__Selected text__:
────────

National Cycle Network

Lord Hylton asked Her Majesty's Government:

    Whether they will concentrate aid for the National Cycle Network on (a) the areas of highest unemployment and (b) safe routes to school, particularly, where these can be connected to the national network.[HL1248]

The Parliamentary Under-Secretary of State, Department of the Environment, Transport and the Regions (Lord Whitty): The National Cycle Network (NCN) is being promoted by the charity Sustrans. It will provide a network of around 10,000 miles of safe and attractive routes for cyclists around the UK. Sustrans determines its own network of routes in consultation with local authorites.

The Government gave strong support to the original bid by Sustrans for funding from the Millennium Commission, which resulted in a £43.5 million grant from the National Lotteries Fund in 1995.

────────

(Stored records)
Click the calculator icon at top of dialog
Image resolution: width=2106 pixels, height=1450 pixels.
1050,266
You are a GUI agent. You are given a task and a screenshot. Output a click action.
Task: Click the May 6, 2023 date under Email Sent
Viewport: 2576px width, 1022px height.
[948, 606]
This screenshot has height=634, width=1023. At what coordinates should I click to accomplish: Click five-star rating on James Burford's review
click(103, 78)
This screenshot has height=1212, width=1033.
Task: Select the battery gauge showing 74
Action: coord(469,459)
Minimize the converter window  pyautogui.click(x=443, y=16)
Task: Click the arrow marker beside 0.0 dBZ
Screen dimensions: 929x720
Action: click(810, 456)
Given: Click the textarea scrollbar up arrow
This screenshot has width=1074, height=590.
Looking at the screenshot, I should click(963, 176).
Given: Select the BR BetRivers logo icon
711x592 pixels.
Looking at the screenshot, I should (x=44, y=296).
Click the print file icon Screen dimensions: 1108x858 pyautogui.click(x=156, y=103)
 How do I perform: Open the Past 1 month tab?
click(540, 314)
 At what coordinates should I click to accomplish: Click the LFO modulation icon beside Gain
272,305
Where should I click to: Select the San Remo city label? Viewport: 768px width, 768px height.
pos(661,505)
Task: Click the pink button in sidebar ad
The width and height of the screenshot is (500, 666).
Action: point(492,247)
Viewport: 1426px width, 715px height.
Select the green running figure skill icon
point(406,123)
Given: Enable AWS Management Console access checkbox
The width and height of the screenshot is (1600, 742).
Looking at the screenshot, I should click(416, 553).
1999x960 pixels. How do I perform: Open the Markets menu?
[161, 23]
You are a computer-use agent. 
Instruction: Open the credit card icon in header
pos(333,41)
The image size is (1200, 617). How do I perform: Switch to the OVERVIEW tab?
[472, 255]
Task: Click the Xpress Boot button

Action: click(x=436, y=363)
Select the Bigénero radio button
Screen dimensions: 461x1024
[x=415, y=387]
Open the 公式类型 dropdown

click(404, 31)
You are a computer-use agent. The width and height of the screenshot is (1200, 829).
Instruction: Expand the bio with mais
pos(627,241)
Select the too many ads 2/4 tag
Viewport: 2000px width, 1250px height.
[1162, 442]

────────

__Questions__:
A) According to the National Cycle Network text above, roughly how many miles of routes will the network provide?
B) Please write the next part of the National Cycle Network text, starting after its last sentence.

__Results__:
A) Around 10,000 miles.

B)
Sustrans is making good progress with the NCN. We are continuing to assist the development of the network and will be helping with the Millennium launch later this year. We have also assisted on a range of policy, legal, and administrative issues. The Highways Agency is working with Sustrans on the provision of safe and convenient crossings of trunk roads.

As the network develops, it will provide a number of additional safe routes for cyclists both for the journey to work and to school. Local authorities will also be looking for opportunities to link local cycle routes to the national network.